• **Passage provided**
★ ★ ★ ★ ★ ★ ★

Brixton resident Dr Nisha Singh, is in Parliament today (7 March) to present her biological research to a range of politicians and a panel of expert judges, as part of the SET (Science, Engineering and Technology) for Britain poster competition event.
Singh, a postdoctoral researcher at King’s College, London, looks for novel uses for existing drugs. Her poster on her work about developing a “new lithium” (lithium is used as a treatment for bipolar disorder) will be judged against dozens of other scientists’ research in the only national competition of its kind.
She was shortlisted from hundreds of applicants to appear in Parliament.
She said, “This is a great opportunity to share my research with the people who make important decisions on the progress of science in the UK.”
Stephen Metcalfe MP, Chairman of the Parliamentary and Scientific Committee, said: “This annual competition is an important date in the parliamentary calendar because it gives MPs an opportunity to speak to a wide range of the country’s best young researchers.
“These early career engineers, mathematicians and scientists are the architects of our future and SET for Britain is politicians’ best opportunity to meet them and understand their work.”
Singh’s research has been entered in the biological and biomedical sciences session of the competition, which will end in a gold, silver and bronze prize-giving ceremony.
Judged by leading academics, the gold medalist receives £3,000, while silver and bronze receive £2,000 and £1,000 respectively.
The Parliamentary and Scientific Committee runs the event in collaboration with the Royal Society of Biology, the Royal Academy of Engineering, the Royal Society of Chemistry, the Institute of Physics, The Physiological Society and the Council for Mathematical Sciences, with financial support from Essar, the Clay Mathematics Institute, Warwick Manufacturing Group (WMG), the Institute of Biomedical Science, the Bank of England and the Society of Chemical Industry.
The SET for Britain poster competition involves about 210 early stage or early career researchers and is judged by professional and academic experts.
The event is sponsored this year by Essar, the Clay Mathematics Institute, Warwick Manufacturing Group (WMG), the Institute of Biomedical Science, the Bank of England and the Society of Chemical Industry.

★ ★ ★ ★ ★ ★ ★

• **What you need to do**
1 - According to the article about Dr Nisha Singh, how much prize money does the gold medalist receive?
2 - Reproduce the stretch of the article about Dr Nisha Singh from "Stephen Metcalfe MP, Chairman" through "bronze prize-giving ceremony.".

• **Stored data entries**
★ ★ ★ ★ ★ ★ ★

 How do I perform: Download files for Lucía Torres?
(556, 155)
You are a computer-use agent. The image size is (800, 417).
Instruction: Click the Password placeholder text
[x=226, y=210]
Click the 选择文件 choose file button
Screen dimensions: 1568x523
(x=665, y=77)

★ ★ ★ ★ ★ ★ ★

• **Set of answers**
1 - £3,000

2 -
Stephen Metcalfe MP, Chairman of the Parliamentary and Scientific Committee, said: “This annual competition is an important date in the parliamentary calendar because it gives MPs an opportunity to speak to a wide range of the country’s best young researchers.
“These early career engineers, mathematicians and scientists are the architects of our future and SET for Britain is politicians’ best opportunity to meet them and understand their work.”
Singh’s research has been entered in the biological and biomedical sciences session of the competition, which will end in a gold, silver and bronze prize-giving ceremony.